Oxidative Stress Facilitates Infection of Unicellular Alga Haematococcus pluvialis by Fungus Paraphysoderma sedebokerense
The green unicellular microalga Haematococcus pluvialis is considered as the most sustainable feedstock for the commercial production of astaxanthin. However, the development of H. pluvialis mass culture industry has been retarded by the contaminations of various microbial pathogens, among which is a parasitic fungus Paraphysoderma sedebokerense that shows highly species-specific infection on H. pluvialis cells and causes the most destructions and economic losses to the mass culture of H. pluvialis all over the world.
The underlying infection mechanisms of the fungal pathogen P. sedebokerense on H. pluvialis hosts remain largely unknown, making it rather challenging to develop effective measures to mitigate the pathogen threatening.
Recently, a research group lead by Professor HAN Danxiang from the Institute of Hydrobiology (IHB) of the Chinese Academy of Sciences found that secondary metabolites mediated oxidative stress facilitated the infection processes by causing decreased resistance of H. pluvialis to the fungal parasitism. Based on the discovery, a biosafe and environmentally-friendly chemical was screened to block the oxidative stress and showed effective infection inhibitory effect in the scale-up culture of H. pluvialis. The research was published in Biotechnology for Biofuels and bioproducts.
In this study, the researchers first observed that the supernatants of the infected cell culture significantly enhanced the infection process, and directly degraded the pigments and carbohydrates of the algal hosts. The effectors could not be removed by filtration with 3K Da membrane, suggesting they were small molecular metabolites.
In further experiments, transcriptomic analysis indicated that the supernatant post infection (SPI) triggered oxidative stresses on the algal cells. The researchers then detected high oxidative activity of the SPI both in vitro and in vivo and proved the SPI could produce hydroxyl radical. Based on these results, they hypothesized that the damage-associated metabolites produced reactive oxygen species by triggering Fenton-like reactions.

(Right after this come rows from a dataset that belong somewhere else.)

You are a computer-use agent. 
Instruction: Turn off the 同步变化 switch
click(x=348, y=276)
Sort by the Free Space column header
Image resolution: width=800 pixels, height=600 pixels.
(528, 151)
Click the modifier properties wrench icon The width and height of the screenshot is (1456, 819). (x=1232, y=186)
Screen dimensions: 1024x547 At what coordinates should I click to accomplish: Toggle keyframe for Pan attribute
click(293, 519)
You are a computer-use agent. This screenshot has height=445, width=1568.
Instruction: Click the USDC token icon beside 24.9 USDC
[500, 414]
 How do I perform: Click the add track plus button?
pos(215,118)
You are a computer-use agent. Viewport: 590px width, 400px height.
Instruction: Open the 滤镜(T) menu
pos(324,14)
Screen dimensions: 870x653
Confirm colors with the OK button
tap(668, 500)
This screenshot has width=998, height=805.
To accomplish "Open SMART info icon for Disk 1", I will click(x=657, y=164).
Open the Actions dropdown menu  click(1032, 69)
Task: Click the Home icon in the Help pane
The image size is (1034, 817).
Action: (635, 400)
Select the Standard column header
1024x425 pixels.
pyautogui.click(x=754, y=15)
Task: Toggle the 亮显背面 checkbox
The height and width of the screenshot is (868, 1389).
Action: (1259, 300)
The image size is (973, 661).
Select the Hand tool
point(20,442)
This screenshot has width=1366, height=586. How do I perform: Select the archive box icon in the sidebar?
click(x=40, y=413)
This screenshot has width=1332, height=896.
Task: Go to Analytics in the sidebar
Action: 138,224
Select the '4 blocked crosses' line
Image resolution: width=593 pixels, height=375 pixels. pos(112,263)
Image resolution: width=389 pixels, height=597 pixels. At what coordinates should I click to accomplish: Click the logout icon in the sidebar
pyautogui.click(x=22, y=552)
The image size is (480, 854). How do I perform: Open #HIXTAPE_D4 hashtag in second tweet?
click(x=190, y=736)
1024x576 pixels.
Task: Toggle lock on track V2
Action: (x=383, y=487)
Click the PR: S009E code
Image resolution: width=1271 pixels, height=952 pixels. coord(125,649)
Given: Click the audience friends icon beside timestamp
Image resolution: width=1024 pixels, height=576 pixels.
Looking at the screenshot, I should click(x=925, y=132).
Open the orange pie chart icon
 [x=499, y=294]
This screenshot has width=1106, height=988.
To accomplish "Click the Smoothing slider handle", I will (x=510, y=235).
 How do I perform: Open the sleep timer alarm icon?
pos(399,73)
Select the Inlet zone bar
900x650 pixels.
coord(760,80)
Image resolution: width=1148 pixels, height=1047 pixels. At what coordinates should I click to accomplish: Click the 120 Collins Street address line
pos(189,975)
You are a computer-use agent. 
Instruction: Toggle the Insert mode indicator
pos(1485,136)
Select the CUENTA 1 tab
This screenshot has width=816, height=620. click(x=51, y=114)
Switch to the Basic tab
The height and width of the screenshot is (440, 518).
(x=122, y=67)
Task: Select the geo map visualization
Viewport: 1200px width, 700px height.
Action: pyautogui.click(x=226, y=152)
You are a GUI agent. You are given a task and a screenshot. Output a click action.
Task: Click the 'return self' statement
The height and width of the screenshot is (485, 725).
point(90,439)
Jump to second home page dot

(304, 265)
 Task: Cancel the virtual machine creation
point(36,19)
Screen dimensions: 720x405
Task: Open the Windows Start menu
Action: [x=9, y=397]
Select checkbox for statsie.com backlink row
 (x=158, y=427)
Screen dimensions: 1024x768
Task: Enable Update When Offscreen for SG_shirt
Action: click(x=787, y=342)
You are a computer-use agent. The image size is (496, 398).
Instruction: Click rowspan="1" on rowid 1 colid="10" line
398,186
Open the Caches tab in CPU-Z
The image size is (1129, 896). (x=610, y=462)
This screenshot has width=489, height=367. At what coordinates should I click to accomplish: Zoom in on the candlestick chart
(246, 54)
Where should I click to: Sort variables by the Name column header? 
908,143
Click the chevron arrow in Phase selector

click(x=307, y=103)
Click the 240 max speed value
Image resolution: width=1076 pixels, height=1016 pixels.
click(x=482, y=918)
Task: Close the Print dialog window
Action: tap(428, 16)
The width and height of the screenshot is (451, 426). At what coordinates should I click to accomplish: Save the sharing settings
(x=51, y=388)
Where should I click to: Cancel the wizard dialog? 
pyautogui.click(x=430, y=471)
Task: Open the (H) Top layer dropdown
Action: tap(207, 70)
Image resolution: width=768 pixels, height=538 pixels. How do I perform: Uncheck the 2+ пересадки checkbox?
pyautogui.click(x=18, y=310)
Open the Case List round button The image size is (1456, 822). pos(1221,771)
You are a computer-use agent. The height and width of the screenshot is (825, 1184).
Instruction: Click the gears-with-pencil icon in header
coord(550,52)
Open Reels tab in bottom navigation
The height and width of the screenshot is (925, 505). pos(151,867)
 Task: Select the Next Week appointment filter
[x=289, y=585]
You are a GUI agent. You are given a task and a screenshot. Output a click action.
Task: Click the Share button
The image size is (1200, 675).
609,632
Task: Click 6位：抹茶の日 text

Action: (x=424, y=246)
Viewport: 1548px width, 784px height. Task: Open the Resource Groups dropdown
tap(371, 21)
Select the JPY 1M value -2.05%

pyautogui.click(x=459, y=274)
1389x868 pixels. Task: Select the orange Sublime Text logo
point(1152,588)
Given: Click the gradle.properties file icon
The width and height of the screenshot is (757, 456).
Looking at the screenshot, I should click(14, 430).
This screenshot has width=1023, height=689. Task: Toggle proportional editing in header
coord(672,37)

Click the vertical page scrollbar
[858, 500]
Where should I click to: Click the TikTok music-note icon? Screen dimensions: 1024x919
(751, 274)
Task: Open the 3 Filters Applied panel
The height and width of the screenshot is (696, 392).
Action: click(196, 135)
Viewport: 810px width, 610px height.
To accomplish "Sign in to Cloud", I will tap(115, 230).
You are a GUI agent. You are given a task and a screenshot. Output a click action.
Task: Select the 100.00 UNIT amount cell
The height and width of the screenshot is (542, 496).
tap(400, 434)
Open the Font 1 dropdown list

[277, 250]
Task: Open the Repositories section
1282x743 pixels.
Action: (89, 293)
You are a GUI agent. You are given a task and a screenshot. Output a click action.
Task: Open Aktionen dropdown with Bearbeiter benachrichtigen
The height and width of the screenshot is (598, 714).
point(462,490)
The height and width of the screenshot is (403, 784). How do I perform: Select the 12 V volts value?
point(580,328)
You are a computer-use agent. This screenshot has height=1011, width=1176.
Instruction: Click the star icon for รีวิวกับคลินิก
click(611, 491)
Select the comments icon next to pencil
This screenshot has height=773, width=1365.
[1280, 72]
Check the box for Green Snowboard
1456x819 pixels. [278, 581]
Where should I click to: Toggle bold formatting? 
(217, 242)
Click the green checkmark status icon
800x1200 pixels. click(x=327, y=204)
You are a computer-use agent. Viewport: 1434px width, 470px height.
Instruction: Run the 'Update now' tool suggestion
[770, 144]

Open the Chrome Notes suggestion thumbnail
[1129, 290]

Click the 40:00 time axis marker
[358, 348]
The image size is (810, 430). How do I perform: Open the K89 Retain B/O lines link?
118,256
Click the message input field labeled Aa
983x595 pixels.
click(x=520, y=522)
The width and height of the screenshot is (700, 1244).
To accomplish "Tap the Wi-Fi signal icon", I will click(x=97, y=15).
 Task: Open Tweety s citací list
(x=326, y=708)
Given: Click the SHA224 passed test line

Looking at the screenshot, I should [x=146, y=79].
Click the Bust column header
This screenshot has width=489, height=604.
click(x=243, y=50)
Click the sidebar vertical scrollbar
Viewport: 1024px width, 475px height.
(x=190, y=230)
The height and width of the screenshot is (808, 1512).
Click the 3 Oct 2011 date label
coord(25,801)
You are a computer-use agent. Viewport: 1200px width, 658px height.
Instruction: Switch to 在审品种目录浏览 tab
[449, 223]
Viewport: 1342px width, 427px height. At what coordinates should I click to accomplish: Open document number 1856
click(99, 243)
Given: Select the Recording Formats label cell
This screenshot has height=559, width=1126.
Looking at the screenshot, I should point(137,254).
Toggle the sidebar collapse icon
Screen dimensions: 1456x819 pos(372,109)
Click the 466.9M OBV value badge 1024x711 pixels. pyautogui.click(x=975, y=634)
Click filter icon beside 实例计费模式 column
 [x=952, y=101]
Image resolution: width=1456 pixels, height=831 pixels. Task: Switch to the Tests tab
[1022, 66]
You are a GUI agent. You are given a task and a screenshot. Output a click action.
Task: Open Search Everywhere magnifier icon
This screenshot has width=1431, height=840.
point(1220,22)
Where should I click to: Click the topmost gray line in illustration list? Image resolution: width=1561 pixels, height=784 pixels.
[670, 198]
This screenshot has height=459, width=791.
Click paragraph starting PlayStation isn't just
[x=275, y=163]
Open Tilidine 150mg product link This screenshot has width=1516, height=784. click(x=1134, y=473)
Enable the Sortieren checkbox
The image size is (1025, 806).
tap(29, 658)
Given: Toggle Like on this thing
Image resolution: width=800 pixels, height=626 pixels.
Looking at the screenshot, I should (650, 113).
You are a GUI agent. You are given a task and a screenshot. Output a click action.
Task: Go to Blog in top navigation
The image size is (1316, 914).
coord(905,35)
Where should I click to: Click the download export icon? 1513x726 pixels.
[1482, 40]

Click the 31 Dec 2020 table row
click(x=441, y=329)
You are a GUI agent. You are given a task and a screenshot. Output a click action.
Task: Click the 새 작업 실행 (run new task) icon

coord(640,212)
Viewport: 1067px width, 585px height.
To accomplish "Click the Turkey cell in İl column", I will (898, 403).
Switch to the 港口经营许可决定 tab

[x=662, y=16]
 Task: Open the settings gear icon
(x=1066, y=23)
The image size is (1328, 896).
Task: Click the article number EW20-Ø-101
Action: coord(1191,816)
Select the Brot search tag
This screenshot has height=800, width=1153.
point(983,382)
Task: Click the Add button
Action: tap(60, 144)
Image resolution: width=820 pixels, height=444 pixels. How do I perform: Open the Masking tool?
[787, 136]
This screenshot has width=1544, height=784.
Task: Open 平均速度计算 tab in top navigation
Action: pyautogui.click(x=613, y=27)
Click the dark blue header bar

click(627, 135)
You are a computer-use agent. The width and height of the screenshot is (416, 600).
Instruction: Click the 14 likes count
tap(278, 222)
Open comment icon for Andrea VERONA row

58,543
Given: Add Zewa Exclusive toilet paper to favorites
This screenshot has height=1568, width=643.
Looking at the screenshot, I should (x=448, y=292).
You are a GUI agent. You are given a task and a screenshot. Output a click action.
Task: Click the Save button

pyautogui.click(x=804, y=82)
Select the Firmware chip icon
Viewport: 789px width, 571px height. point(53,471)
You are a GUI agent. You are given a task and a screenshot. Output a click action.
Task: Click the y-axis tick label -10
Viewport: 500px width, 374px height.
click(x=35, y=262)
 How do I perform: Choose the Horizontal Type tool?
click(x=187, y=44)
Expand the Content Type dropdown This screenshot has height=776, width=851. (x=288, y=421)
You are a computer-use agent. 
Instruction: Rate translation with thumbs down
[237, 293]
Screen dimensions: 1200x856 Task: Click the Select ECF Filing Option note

The researchers further conducted time-course metabolomics analysis and retrieved 10 metabolites with suspected structures from the metabolites. They used the commercial products to investigate the activity of these candidates, and found that hordenine and 3-hydroxyanthranilic acid (3-HAA) significantly reduced the cellular contents of carbohydrates and pigments, and both of these metabolites stimulated the infection process.
In addition, 3-HAA showed strong activity in reducing Fe3+ to Fe2+. 3-HAA and hordenine induced the algal cells to produce H2O2, indicating that 3-HAA and hordenine were responsible for the Fenton reaction-induced oxidative stress in the SPI, as Fe2+ and H2O2 were two important participants in the Fenton reaction.
Based on these findings, the researchers selected an antioxidant butylated hydroxyanisole (BHA) to inhibit the fungal infection by eliminating the oxidative stress. The infection was completely abolished both at experimental level and in the 100 L open raceway ponds, further demonstrating that oxidative burst was a strategy for the pathogens to infest.
This study provided a framework that could be leveraged to dissect the functions of secondary metabolites in the interaction between the unicellular algal and true fungi. It would serve as a guide for developing rational crop protection measures to improve the sustainability of algal mass cultivation by utilization of antioxidants.